Laurent Degousée a fait partie des signataires de l'accord pour la fédération SUD Commerces. Selon lui, s'il est encore trop tôt pour juger des véritables effets de l'accord, "il a tout de même le mérite d'avoir mis en lumière la galère au quotidien des livreurs et les aspects précaires de leur métier. C'est une bonne chose, car cela peut participer à changer les mentalités des clients et des restaurateurs".
Je termine mon mandat avec le sentiment du devoir accompli comme on dit. https://t.co/UdkjQonDhD
— Laurent Degousée (@laurentdegousee) May 13, 2024
Des ateliers de sensibilisation
Pour lutter contre les discriminations, Deliveroo a fait appel à la FACE, la Fondation pour l'inclusion. À travers des ateliers, les membres de l'association aident les livreurs de Deliveroo à "déconstruire les stéréotypes pour mieux comprendre la nature des discriminations grâce notamment à des mises en situation, faire connaître aux équipes le cadre juridique."

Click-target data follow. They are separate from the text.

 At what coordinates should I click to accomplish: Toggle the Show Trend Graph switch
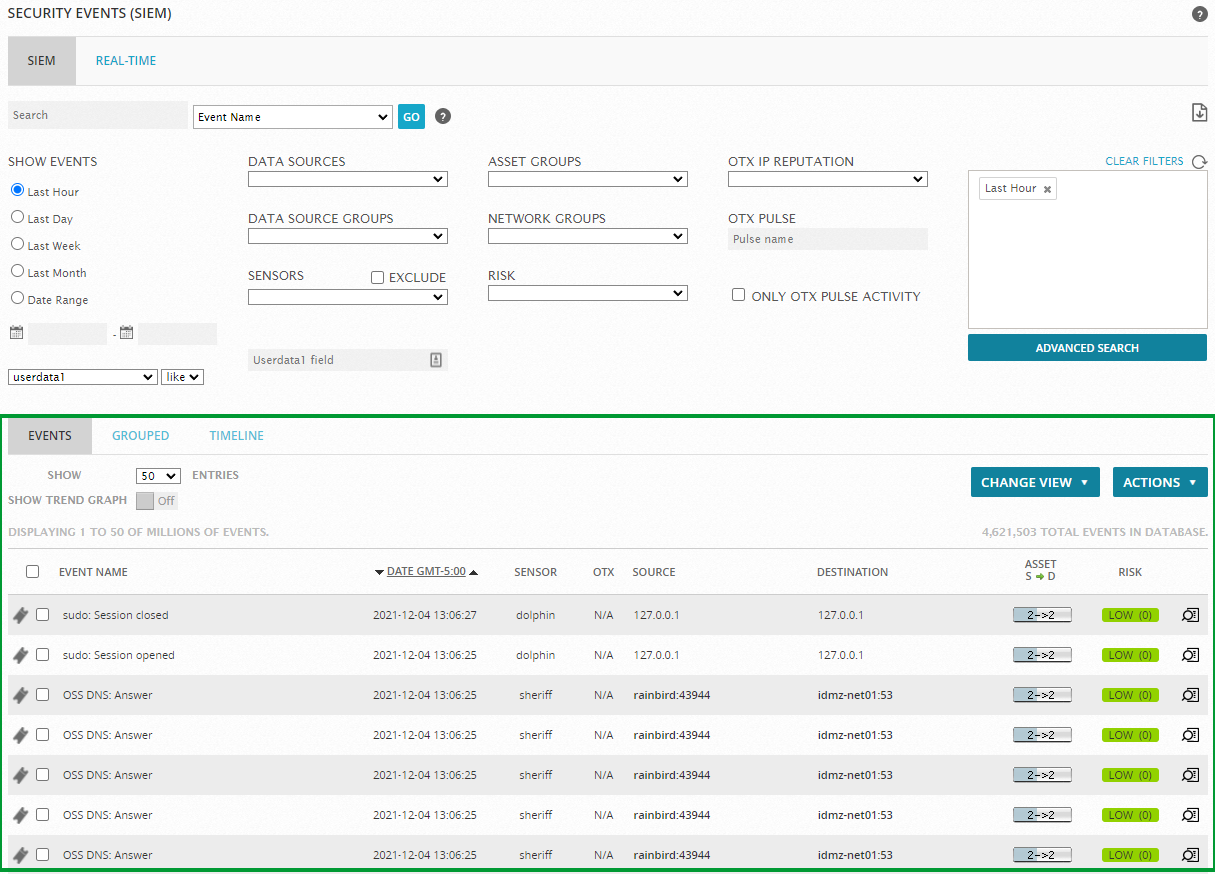click(x=156, y=500)
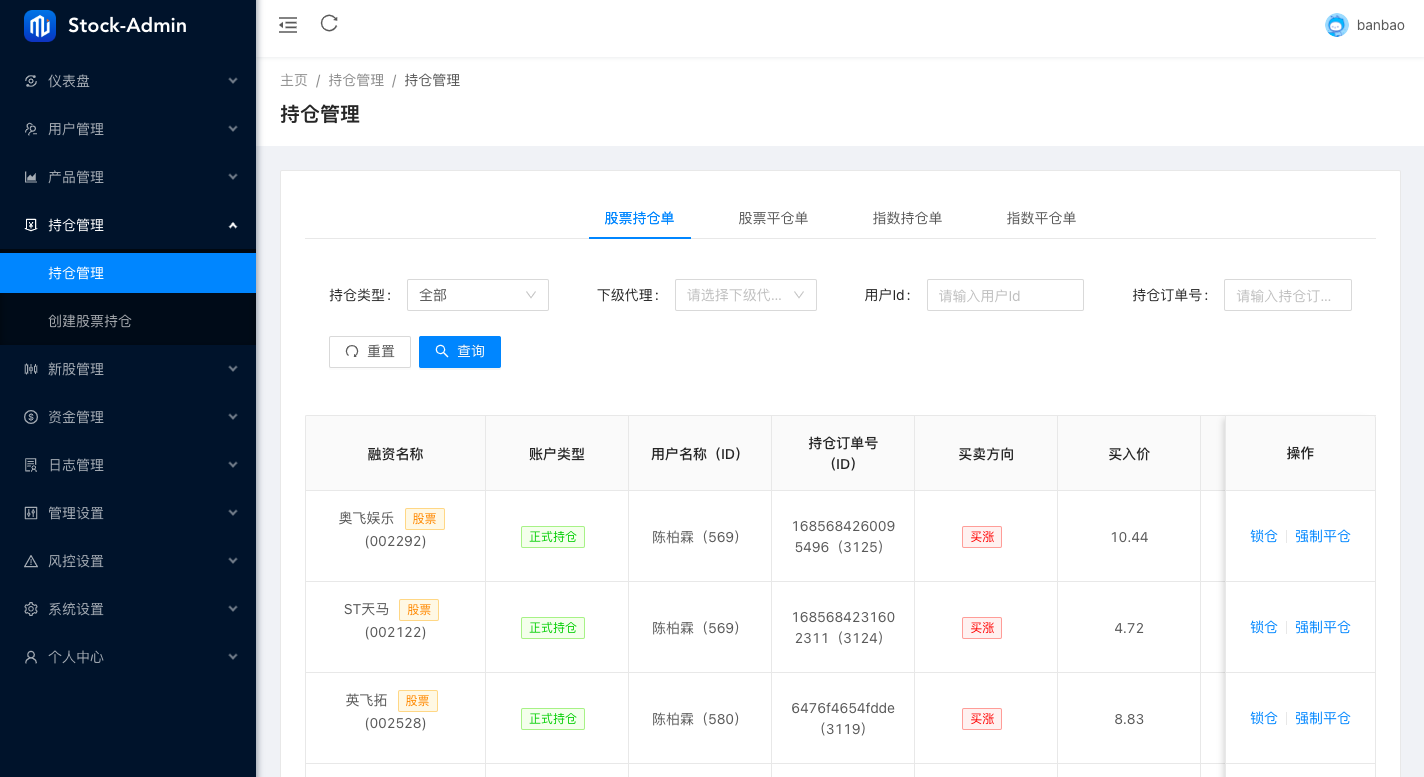Screen dimensions: 1424x777
Task: Open 创建股票持仓 in sidebar
Action: 90,321
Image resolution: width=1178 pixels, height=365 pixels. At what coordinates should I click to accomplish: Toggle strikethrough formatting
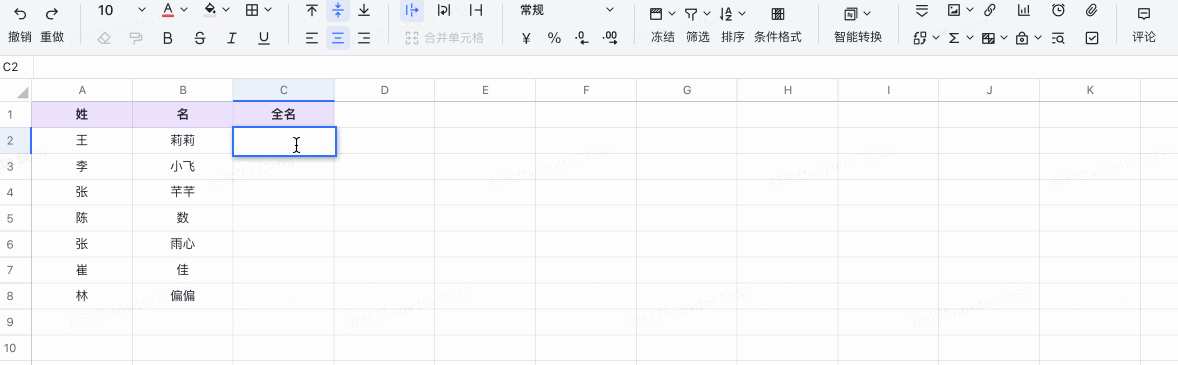coord(200,38)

L'objectif de ces ateliers est de leur permettre "d'accompagner les livreurs victimes", note Timothée Delacôte, délégué général de FACE. Selon la fondation, le livreur est assimilé à tort aux sans-papiers ou "à une personne de niveau social inférieur".
UberEats s'est associée avec la LICRA, la Ligue internationale contre le racisme et l'antisémitisme et des juristes de la compagnie d'assurances Juridica. "Nous organisons des webinaires dans lesquels nous renseignons les livreurs sur leurs droits en cas de discriminations", explique UberEats France.